Modulation of inflammatory mediators and pparγand nfκb expression by pravastatin in response to lipoproteins in human monocytes in vitro

Statins are inhibitors of the rate-limiting step of cellular cholesterol synthesis. In vitro and in vivo studies suggest that statins have anti-inflammatory properties independent of their cholesterol-lowering effects. These observations prompted us to examine the effects of pravastatin (50 μ M) and native or oxidized low density lipoprotein (nLDL or oxLDL) (50 μ g ml−1) on primary human monocytes. We found that cells treated with pravastatin prior to nLDL and cells pre-treated with oxLDL prior to pravastatin showed increased activity of peroxisome proliferator-activated receptor gamma (PPAR γ).

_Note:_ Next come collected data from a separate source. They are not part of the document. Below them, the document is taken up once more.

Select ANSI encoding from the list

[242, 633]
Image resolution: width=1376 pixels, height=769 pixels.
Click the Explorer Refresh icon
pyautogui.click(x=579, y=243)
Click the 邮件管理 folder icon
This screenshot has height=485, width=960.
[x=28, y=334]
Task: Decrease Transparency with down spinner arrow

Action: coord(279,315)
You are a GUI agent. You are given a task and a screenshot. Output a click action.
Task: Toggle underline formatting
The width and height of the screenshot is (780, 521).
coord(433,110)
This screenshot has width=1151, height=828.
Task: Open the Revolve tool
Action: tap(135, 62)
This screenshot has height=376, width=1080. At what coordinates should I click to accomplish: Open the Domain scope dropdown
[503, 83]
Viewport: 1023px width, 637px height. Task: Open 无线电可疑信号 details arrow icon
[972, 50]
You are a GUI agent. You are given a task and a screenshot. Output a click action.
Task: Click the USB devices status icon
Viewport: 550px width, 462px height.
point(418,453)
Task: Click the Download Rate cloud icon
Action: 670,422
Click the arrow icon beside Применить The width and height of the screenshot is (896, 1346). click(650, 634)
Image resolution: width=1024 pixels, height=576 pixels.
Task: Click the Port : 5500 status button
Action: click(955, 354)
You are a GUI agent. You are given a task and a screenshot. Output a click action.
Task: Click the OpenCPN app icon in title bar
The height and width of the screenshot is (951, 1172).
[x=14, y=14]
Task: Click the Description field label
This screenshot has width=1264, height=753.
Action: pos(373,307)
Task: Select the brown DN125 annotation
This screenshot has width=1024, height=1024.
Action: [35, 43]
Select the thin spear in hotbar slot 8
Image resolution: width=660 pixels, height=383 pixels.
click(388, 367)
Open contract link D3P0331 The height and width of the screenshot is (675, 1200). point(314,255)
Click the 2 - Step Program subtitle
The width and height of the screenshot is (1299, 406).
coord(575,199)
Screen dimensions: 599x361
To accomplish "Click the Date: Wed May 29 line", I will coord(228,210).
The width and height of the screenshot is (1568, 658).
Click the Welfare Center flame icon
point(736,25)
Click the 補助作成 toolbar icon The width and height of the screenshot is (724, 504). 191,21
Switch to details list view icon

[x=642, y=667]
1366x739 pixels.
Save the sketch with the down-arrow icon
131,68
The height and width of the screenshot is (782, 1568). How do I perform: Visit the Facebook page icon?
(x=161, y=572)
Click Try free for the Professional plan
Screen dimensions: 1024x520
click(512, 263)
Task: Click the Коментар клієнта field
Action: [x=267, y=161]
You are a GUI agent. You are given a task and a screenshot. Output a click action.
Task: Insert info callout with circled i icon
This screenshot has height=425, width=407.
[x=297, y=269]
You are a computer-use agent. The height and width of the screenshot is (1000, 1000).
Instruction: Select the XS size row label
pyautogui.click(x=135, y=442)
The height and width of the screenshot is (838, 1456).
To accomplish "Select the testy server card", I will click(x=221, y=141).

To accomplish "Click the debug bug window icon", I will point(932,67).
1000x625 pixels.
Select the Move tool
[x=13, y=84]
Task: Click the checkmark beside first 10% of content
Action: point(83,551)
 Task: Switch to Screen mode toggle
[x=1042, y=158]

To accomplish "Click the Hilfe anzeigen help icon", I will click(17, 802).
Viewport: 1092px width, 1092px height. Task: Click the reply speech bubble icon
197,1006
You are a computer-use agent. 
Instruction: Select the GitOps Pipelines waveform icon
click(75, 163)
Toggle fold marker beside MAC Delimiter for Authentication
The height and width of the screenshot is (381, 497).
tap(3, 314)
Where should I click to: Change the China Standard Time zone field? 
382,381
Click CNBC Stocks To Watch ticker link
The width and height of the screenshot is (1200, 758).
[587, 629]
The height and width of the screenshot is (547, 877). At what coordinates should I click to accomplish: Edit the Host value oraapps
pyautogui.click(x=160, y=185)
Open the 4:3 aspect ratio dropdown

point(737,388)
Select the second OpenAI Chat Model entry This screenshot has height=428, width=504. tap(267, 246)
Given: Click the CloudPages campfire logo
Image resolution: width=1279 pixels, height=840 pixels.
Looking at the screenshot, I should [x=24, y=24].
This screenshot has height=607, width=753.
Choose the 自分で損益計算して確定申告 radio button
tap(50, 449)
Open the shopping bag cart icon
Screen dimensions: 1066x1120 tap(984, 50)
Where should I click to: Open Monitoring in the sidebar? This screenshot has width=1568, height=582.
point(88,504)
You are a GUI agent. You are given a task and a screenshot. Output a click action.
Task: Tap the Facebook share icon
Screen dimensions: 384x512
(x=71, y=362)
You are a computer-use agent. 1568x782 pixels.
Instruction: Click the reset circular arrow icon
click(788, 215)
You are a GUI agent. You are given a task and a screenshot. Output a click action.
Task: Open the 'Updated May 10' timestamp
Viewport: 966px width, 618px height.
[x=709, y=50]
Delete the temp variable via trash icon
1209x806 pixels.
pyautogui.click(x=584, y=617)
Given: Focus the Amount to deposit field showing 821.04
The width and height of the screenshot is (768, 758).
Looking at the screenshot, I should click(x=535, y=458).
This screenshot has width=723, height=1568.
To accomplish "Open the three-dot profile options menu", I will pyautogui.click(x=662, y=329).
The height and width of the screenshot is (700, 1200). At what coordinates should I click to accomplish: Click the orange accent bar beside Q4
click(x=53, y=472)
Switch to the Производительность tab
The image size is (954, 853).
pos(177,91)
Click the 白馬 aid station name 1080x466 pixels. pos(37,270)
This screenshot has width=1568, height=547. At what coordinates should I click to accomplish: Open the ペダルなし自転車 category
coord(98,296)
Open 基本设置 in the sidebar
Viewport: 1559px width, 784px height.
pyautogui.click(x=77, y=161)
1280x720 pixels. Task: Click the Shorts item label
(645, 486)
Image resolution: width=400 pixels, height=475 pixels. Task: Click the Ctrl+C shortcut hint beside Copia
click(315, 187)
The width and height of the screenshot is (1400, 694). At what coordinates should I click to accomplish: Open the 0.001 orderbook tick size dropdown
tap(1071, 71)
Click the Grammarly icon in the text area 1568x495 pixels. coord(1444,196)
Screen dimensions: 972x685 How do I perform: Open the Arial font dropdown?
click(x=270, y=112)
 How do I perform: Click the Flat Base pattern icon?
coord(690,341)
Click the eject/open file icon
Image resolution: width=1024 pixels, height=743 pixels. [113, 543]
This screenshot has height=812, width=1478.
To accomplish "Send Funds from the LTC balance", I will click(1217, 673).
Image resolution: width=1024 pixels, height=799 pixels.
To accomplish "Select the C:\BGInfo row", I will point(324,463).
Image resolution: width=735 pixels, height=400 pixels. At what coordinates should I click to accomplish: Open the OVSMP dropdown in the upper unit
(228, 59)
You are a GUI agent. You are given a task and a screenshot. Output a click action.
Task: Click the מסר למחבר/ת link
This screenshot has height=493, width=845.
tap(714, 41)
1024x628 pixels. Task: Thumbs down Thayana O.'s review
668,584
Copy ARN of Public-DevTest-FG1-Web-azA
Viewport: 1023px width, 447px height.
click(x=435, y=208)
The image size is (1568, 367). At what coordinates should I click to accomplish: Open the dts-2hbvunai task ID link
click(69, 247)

Treatment of cells with drug either before incubation with oxLDL or afterwards suppressed nuclear factor kappa B (NF κ B) expression and reduced uptake of125I-oxLDL by 1.7- and 1.5-fold, respectively. Pravastatin also increased PPAR γ levels and abolished NF κ B activity in non-stimulated monocytes. Statin added to monocytes prior to or after treatment with nLDL or oxLDL significantly inhibited generation of matrix metalloproteinases (MMPs), monocyte chemotactic protein-1 (MCP-1) and tumor necrosis factor alpha (TNF- α). These data corroborate previous findings of the pleiotropic role of statins and also suggest the involvement of transcription factors such as PPAR γ and NFκ B in the modulation of the inflammatory processes by statins.